12.06.2010

Love and Death

"Love of mine, someday you will die. But I'll be close behind. I'll follow you into the dark."
~ Death Cab for Cutie

Do you ever fear the day someone you love will die? When I was 16, my grandma passed away after years of battling the effects of numerous strokes. It was a long time coming and we all knew that even the slightest illness could take her from us. In the days leading up to her death, after the director of the nursing home called to tell us about her "unfortunate condition", I had this indescribable fear. Most people, when they hear they're about to lose someone they love, mourn. But I couldn't. I had lost many other people in the past, so death was a very real concept to me, I knew exactly how devastating it was. But for some reason, I couldn't mourn until my grandma had really passed away. My fear was the only thing I felt until the day she died. 
I don't know if my fear was for her or for myself. I knew she was in pain and I knew that the past few years had been terrible to her weak, little body. But I also knew that with her passing would come much change for our family. Without her, my brother and I would only have one grandparent left (who passed the following year). We would no longer have a reason to get together with my dad's distant sister's family for holidays. My grandma would never be able to give me her lipstick kisses again. Traveling to Michigan just wouldn't have the same purpose anymore. Everything would change. 
But when she did pass away in October of 2007, when my parents showed up in my 8th period chemistry class, the fear melted away and I cried right there in front of my entire class without explanation, because all that mattered was that my grandmother would never give me a lipstick kiss ever again. I cried for days even after her beautiful funeral. I cried because I missed her. I cried because I loved her and never told her enough.

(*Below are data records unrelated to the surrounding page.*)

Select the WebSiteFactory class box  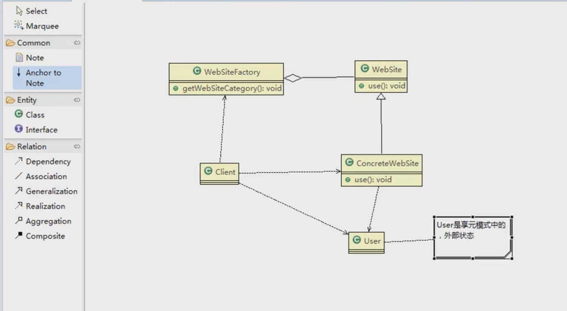click(x=226, y=79)
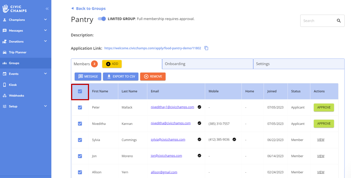Image resolution: width=351 pixels, height=178 pixels.
Task: Toggle the Limited Group switch
Action: point(102,19)
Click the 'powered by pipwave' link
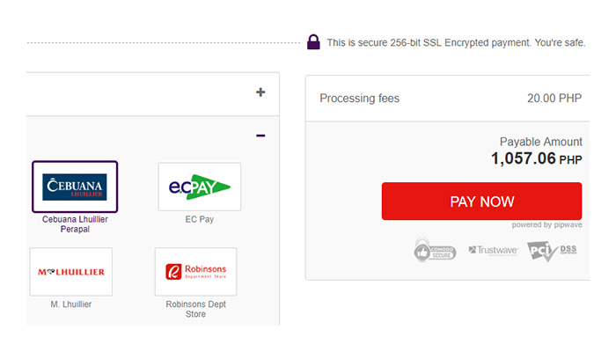The width and height of the screenshot is (616, 352). pos(546,225)
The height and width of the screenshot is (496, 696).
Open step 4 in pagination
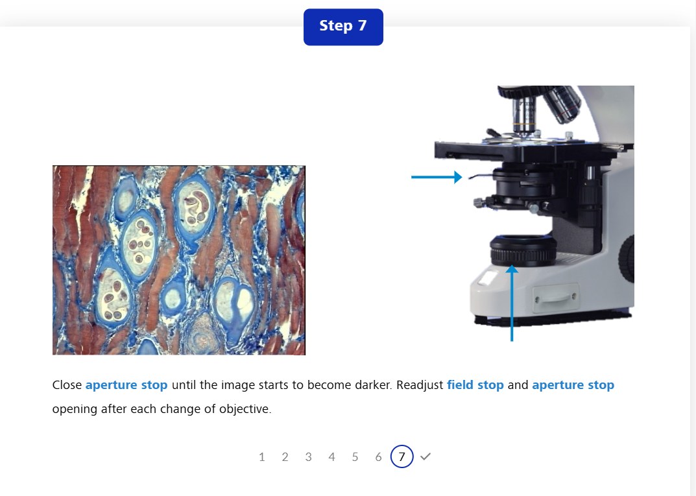(x=331, y=457)
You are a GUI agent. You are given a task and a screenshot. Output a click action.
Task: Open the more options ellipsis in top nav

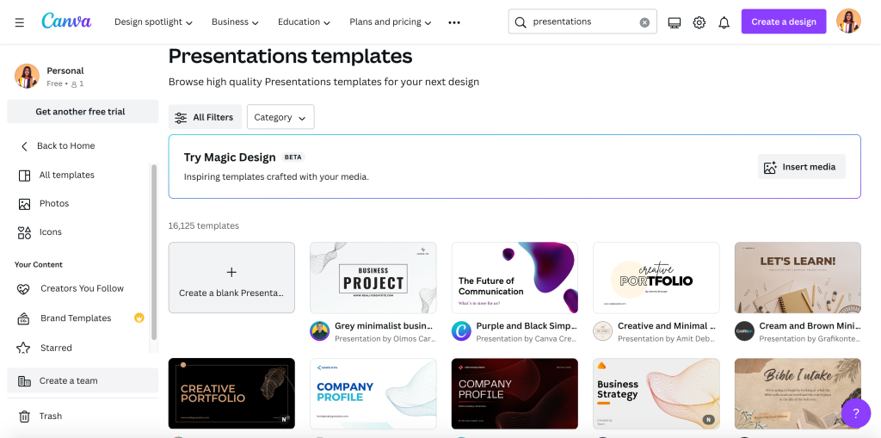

I cried because I would never get to hear any of her smart-ass comments when we would normally go to visit at Christmas or Thanksgiving or for her birthday. I cried because I knew she was an incredible woman and deserved my tears. 

Christmas 2006. My grandma's last Christmas.

Before my grandma passed away, death devastated me. When she passed, I was more devastated than ever before. And now, I have a new fear. I have nightmares about it, I think about it when he's driving long distances or practicing combatives or out in the field shooting military strength weapons, I pray more when one of us flies than I do in an entire year. I scare myself silly with my vivid imagination sometimes of all the possibilities. There's a new love in my life. And this time he's a man. And this time he's the Love of my Life. And this time I feel as if I would also die if his life was ended in any way. The fear is here, the love is here, and the tears are here anytime I hear a song about death on the radio or on my Pandora stations. They're here anytime I hear about anyone dying. They're here when I wake up crying from a nightmare. When any of these situations arise, I feel this indescribable need to call or text him immediately to tell him how much I love and appreciate him and can't wait to see him again. 
If I'm like this while he's still alive and healthy and in the prime of his life, what the hell will happen to me when he dies (if he dies before me, which is NOT preferable)? Ideally, we both live happily until we're about 75 and then I die. And then a few years later, he dies. But life is unpredictable and teenagers die in car accidents and buses roll over and trains fall off tracks and drunk drivers hit pedestrians and planes have mechanical errors and terrorists are constantly aiming at Washington D.C. and people die of pop-up diseases overnight and psychos shoot innocent people and THE WORLD IS SO UNSAFE! 

In short, I'm terrified of Josh dying before me. I honestly feel like my life would end. I would want to die too. And dying of a broken heart is the worst way to die. The movie P.S. I Love You breaks my heart in so many ways and sometimes, just once in a while, I feel like maybe I'd be able to heal. But movies are made in Hollywood, not in real life. Josh is a real person. No one else has ever had such an impact on my life and on my heart. And I know this post made me sound like a maniac, and no, I don't think about this ALL the time, but I just needed someone to know how scary this is to me. Does anyone else ever get these feelings? Has anyone ever experienced the death of a boyfriend or spouse?





3 comments:

Sarah @Newlywed and Decorating said...

Loving someone is really scary! But I think the rewards outweigh the risk! All we can do is pray and have faith:)

Relevant Notes Blog said...

I definitely fear my boyfriend dying sometimes.. I've been known to really panic if he doesn't respond to a txt or call for a while and I know he's taking a long drive or something. Even the thought of losing someone close to me can bring me to tears sometimes, but I think that its definitely possible to get through anything with faith.

His Girl said...

I hear ya, ladies! Not that we should only stop and pray during bad or uncertain times, but when I feel like this I'm often reminded to just pause and send my fears to the Lord. It's so hard to just be patient and trusting sometimes!